Editor’s note: This article was written by John Sullivan in February of 2006. While the date of original publication is old, the points discussed are still in play today. If you’ve never read this, or are new to the concept of Free Software, this short article is worth reading.
This is a response to an article by John Carroll, addressing his criticisms of the FSF’s opposition to Digital Restrictions Management (DRM).
John Carroll is correct in his article, “A utilitarian conception of the GPL”, that the GNU GPL is designed to uphold ideals. He is wrong about what those ideals are, and about what their relationship is to free software development models.
Carroll tries to concoct a division between the GPL’s practical application and its ideals. Apparently he wants to argue that the language about Digital Restrictions Management (DRM) in the current draft of the GPL version 3 is just ideology needlessly slathered on top of a practical development model.
His analogies are accurate examples of such slathering, of arbitrary restrictions imposed by a licensor on what a licensee can do with the software she receives. But the current draft of the GPLv3 includes nothing like that; it does not place limits on what jobs free software can do.

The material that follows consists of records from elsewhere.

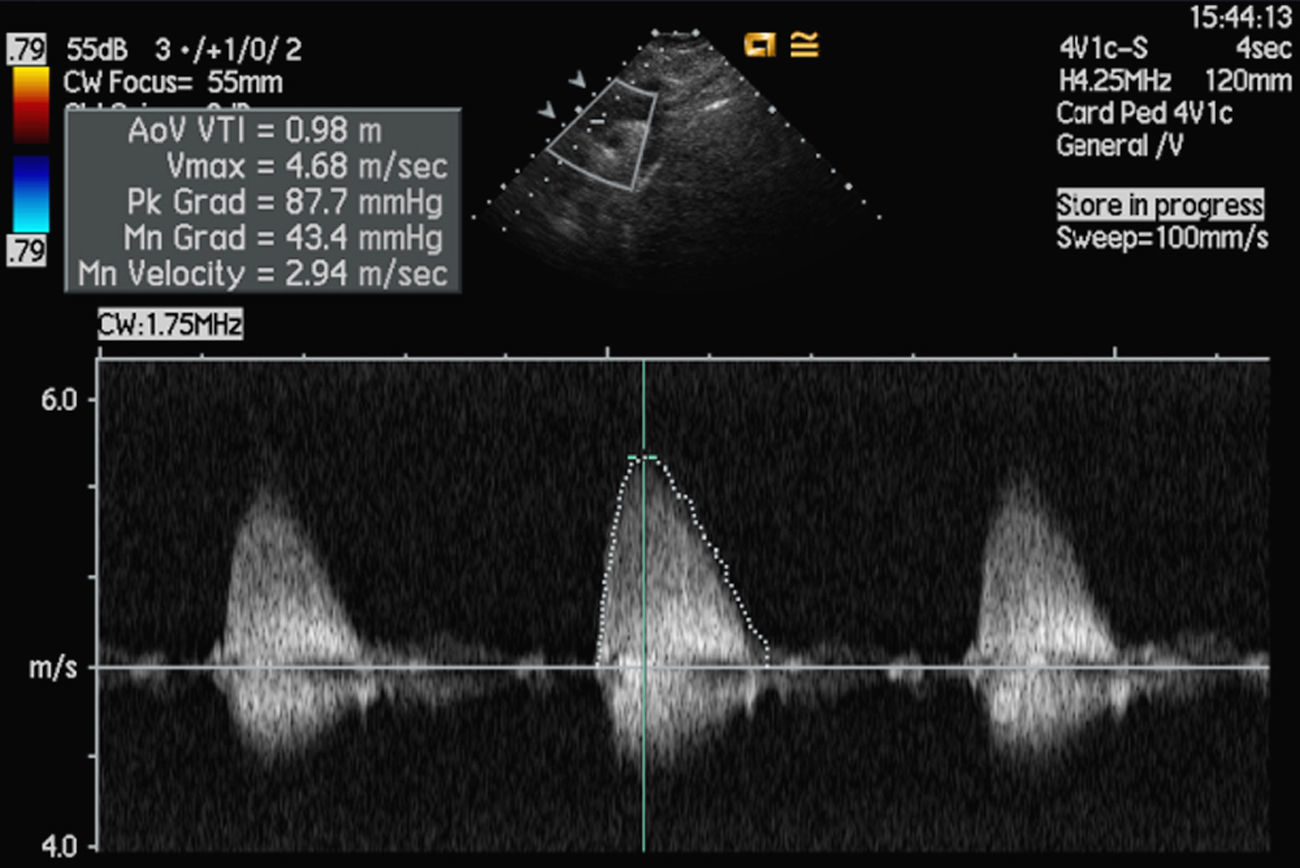
Task: Click the gold square storage icon
Action: (760, 44)
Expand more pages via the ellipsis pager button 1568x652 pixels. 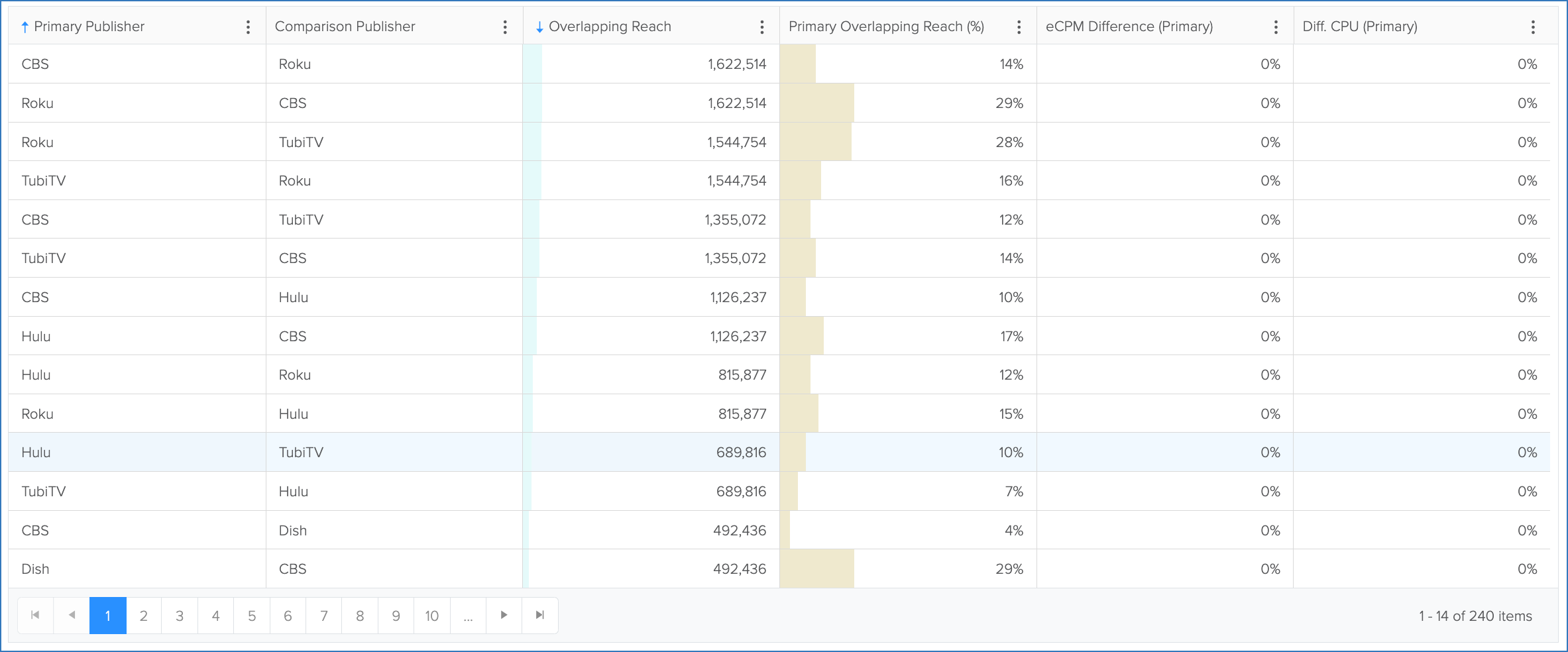tap(468, 616)
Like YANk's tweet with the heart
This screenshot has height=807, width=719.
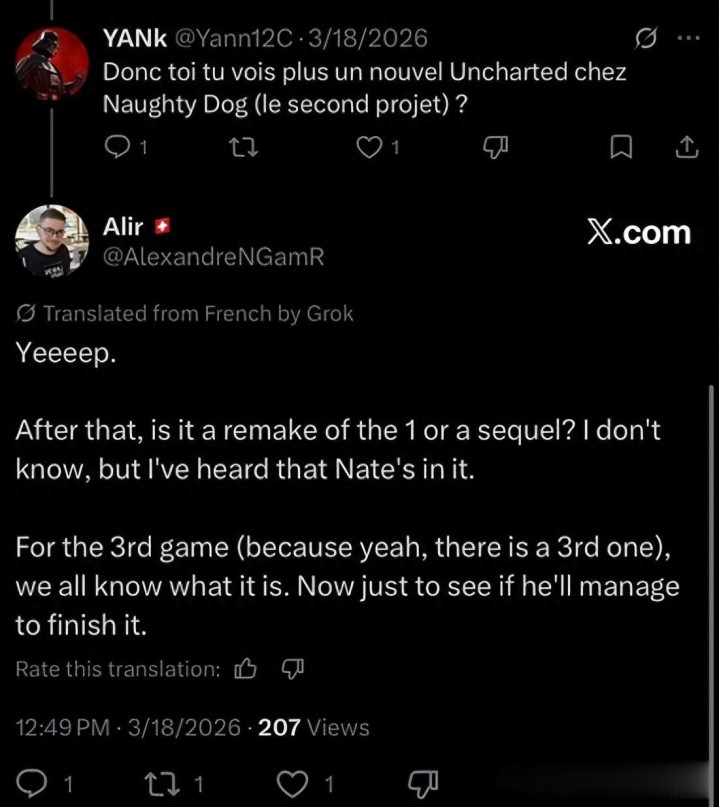(370, 148)
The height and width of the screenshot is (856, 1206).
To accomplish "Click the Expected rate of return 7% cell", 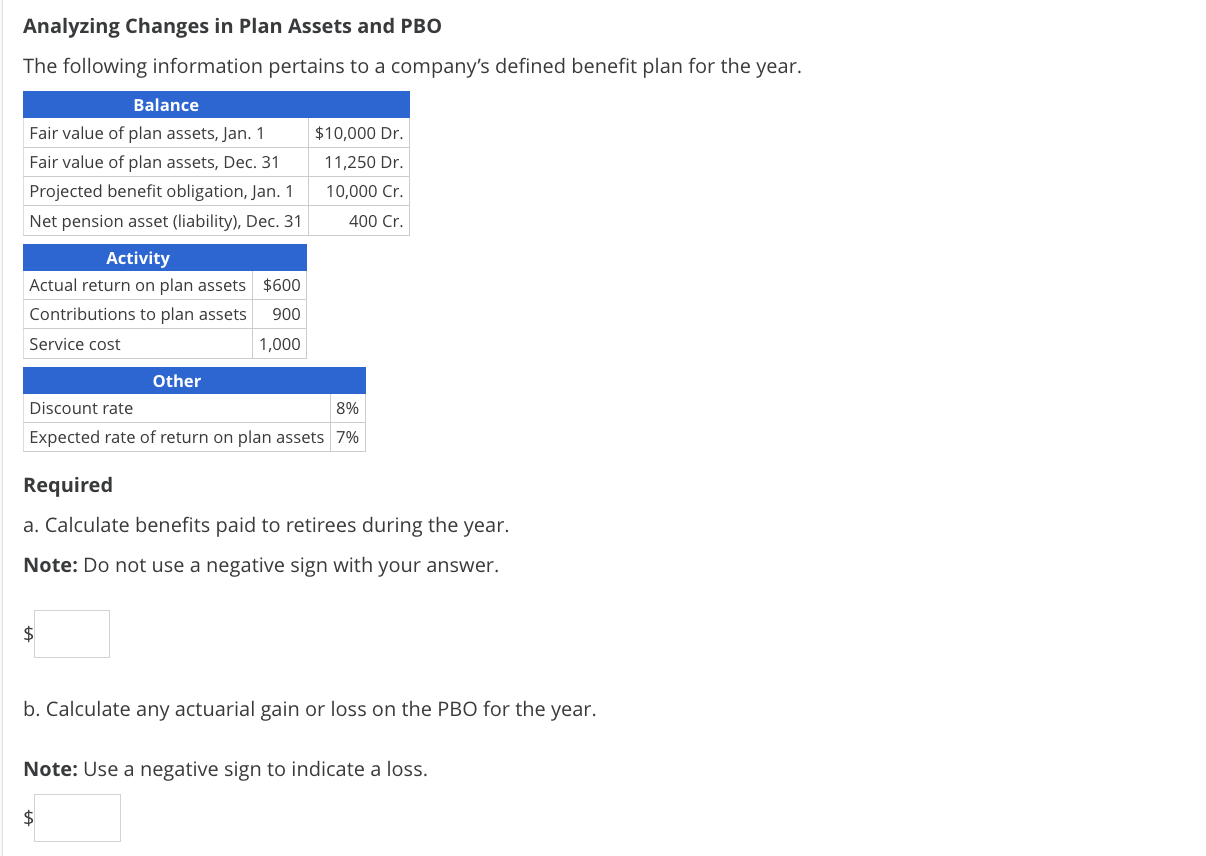I will tap(347, 436).
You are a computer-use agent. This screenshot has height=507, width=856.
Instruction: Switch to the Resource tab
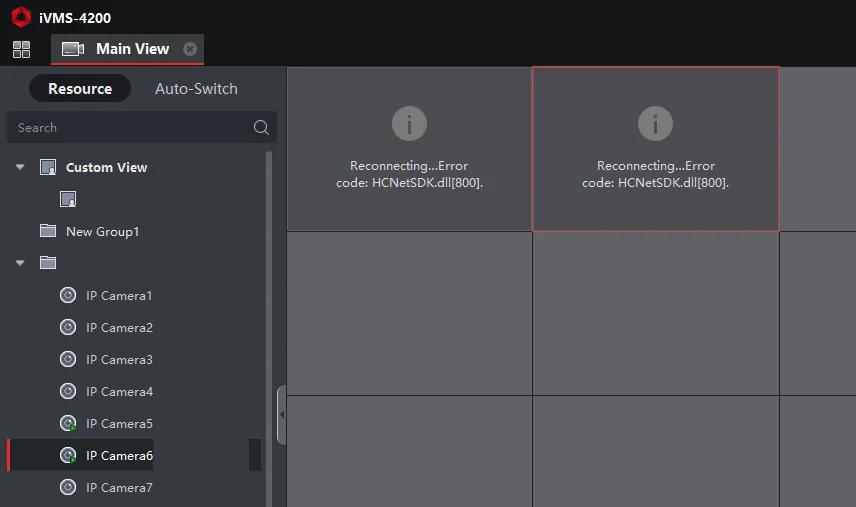[80, 88]
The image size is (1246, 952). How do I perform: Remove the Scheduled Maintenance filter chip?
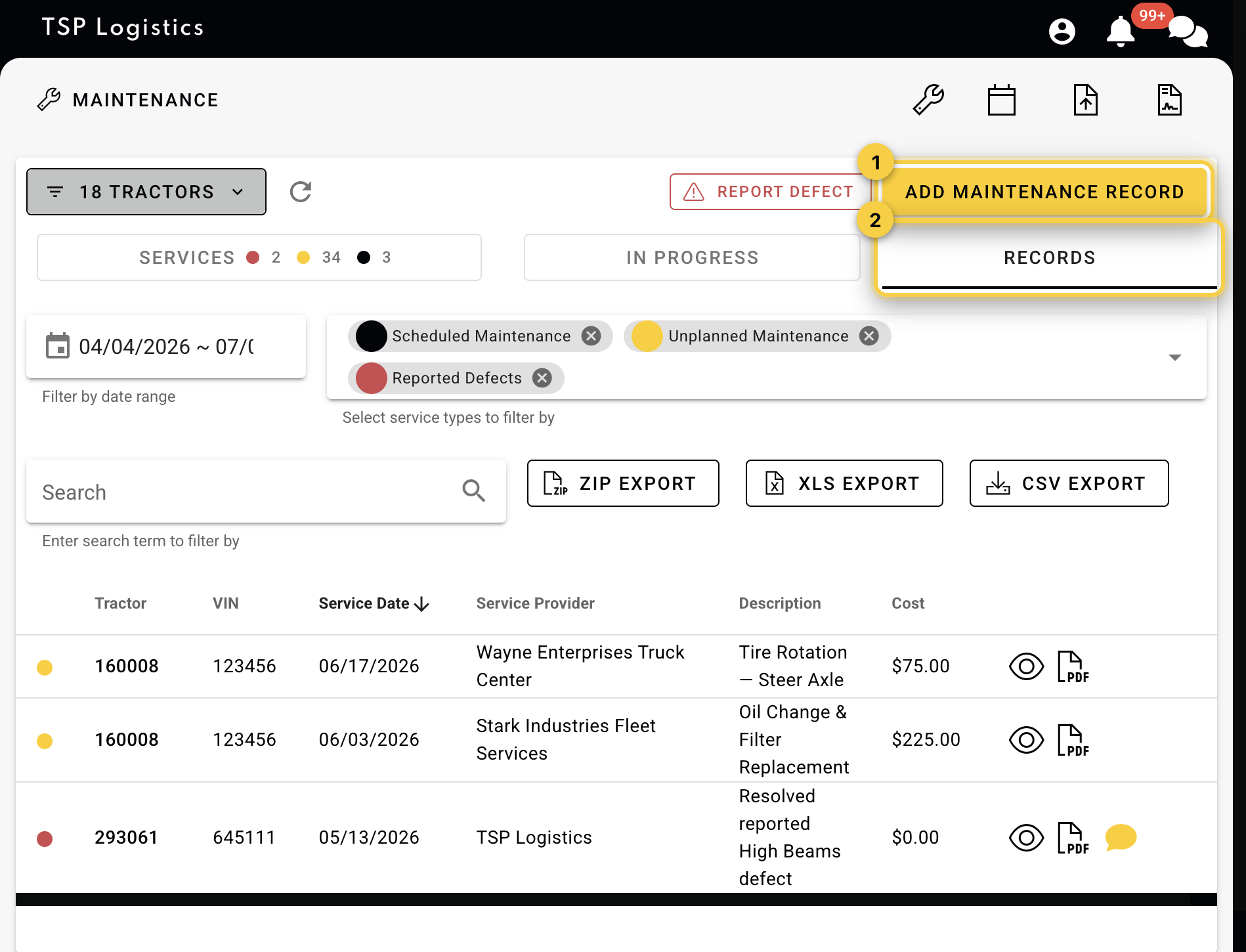click(x=591, y=336)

It does not try to advance the values of the pacifist movement, the push for fuel efficiency standards, or opposition to biotechnology. Let’s not forget that Freedom 0 is in fact, “The freedom to run the program, for any purpose.”
What the GPL does do, and what the GPLv3 does more thoroughly, is ensure that you can make modified versions of free software that work differently than the version you received, that you can use your modified version instead of the original version, and that you can share your version with others.
To the extent that it does “create red lines” ruling out certain ways of distributing GPL-covered code, it does so only to ensure your access to and control over the source code for the free software you choose to use.
With these freedoms, you can pursue whatever practical development model you like, as long as it respects the freedoms of others. Without these freedoms, you can only choose among the practical development models allowed to you by the manufacturers of DRM-laden hardware. It’s likely that they will allow you no development model at all.
Carroll seems to like the environment for software development fostered to-date by the GPL. But the creation of this environment was led by a commitment to freedom, and its continued existence depends on the strength of that commitment. If no hardware sold in the world will run a user’s modified code, then how will anyone learn to modify code? How will people share code?
Since distributing DRM involves denying the user’s freedom, it will inevitably be a “domain for proprietary software”. The question is whether free software authors want to allow their works to be distributed in this effectively proprietary manner.
That the current GPLv3 text seeks to prevent such distribution is not a sign of a new, dispensable layer of ideology being added. It is a sign of loyalty to a core principle of copyleft and the free software movement. To think that you can remove it, leaving only some useful development model behind, is to forget both the commitments that were necessary to enable the models we have now, and more importantly, the value of freedom itself.